チッ…あの不健康野郎を説得させてから、ミラーに言うべきだったな。
「おいジロンギー、お前聞いてんのか?」
さっきからブツブツうるせぇペンちゃんは、どうすっかなー…なんて、ボケェっと此処に居座る算段をする俺を背後からいきなし、ゴンッ!!て殴りやがった。
「いってぇ…いきなり何だよ」
「…貴様は俺の頭をカチ割りてぇのか」
勘弁しろよ。なんて珍しく憔悴しきった顔をするペンちゃんを心配してやったら、テメェが原因だ。ってまた殴られた。
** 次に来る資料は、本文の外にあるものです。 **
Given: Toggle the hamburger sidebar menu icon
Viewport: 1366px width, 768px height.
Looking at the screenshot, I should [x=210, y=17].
「むっかー!!少しは俺を労れこのクソ鳥野郎!!本当は飛べねぇくせに飛べますみたいなデケェ顔してんじゃねーぞ!!」
「あぁ、出来ればその呼び名を定着させろシスコンカス。言っただろ…タイミングがわりぃんだよ」
ウザッてぇ貴様の下船を望んでんのは何も船長だけじゃねぇ。なんて涼しい顔してサラッと暴言かましやがって!!この野郎、ずえーったい性格わりぃから!!根は極悪腹黒ペンペン野郎だ!!
…ん?でも待てよ?
「なぁペンちゃん、あの野郎が今すぐにでも俺を引きずり降ろしてぇのってさー…」
(船長も今はお前と…)
さっきは途切れたその言葉。それに続く筈だったのは“会いたくねぇ”か?それとも…“会えねぇ”か?
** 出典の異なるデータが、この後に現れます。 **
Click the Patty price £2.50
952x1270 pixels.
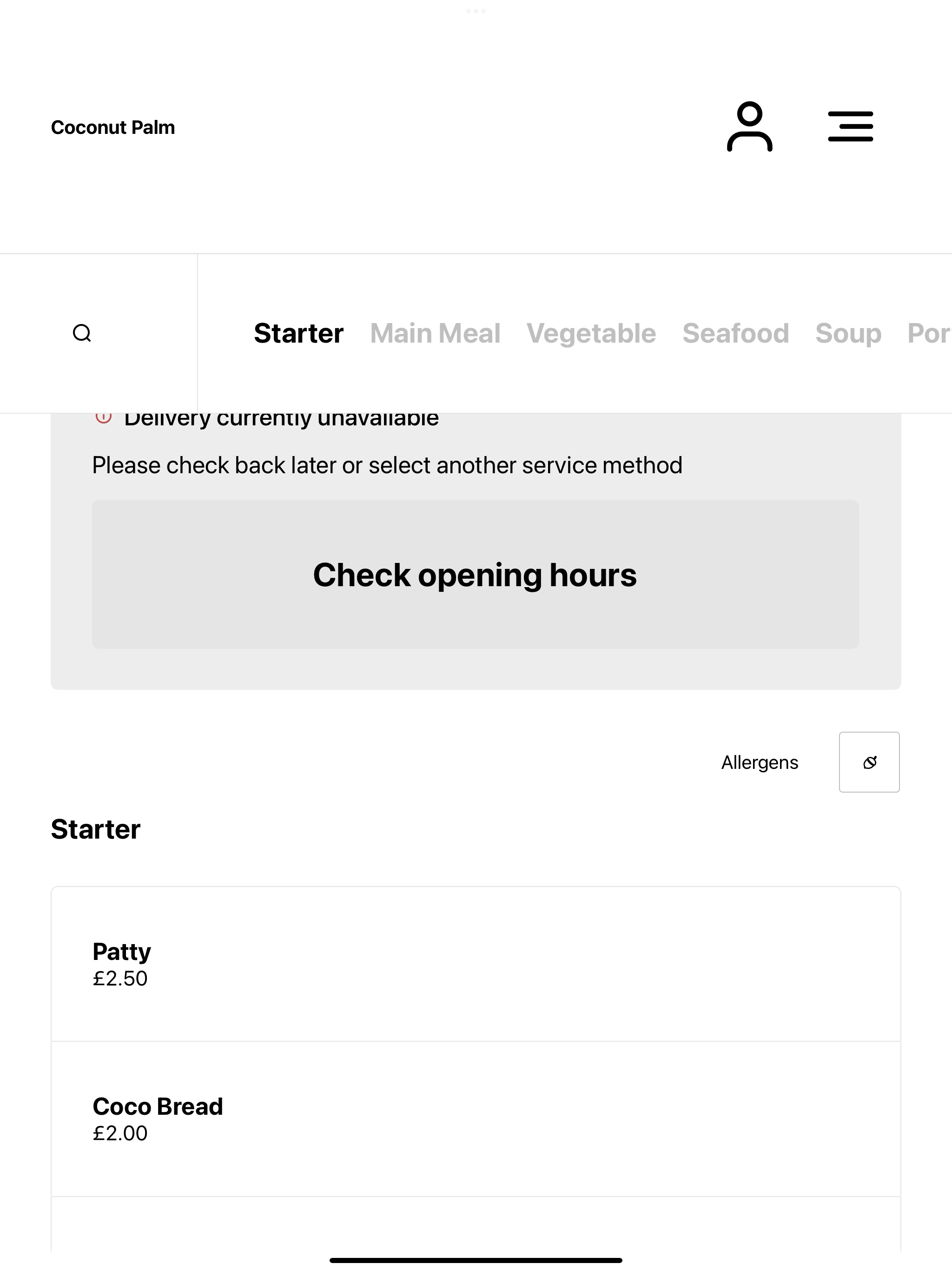tap(120, 979)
「もしかして、チョーッピリ罪悪感ってのが…有ったりしちゃうからだったりすんの?」
ニヤニヤして反応を伺う俺の言葉に、ペンちゃんは一瞬ピクッと眉を寄せるも…その苦々しい顔はすぐ帽子の影に隠れた。
つまりは、図星…って事ッスね?
「ふふ、ふひひッ……」
それと同時に俺の中で、ピコーン。と瞬く悪事電球。
「ふひひ…ひひッ!!わりぃなペンちゃん…」
さぁ、俺の為に働いてくれ。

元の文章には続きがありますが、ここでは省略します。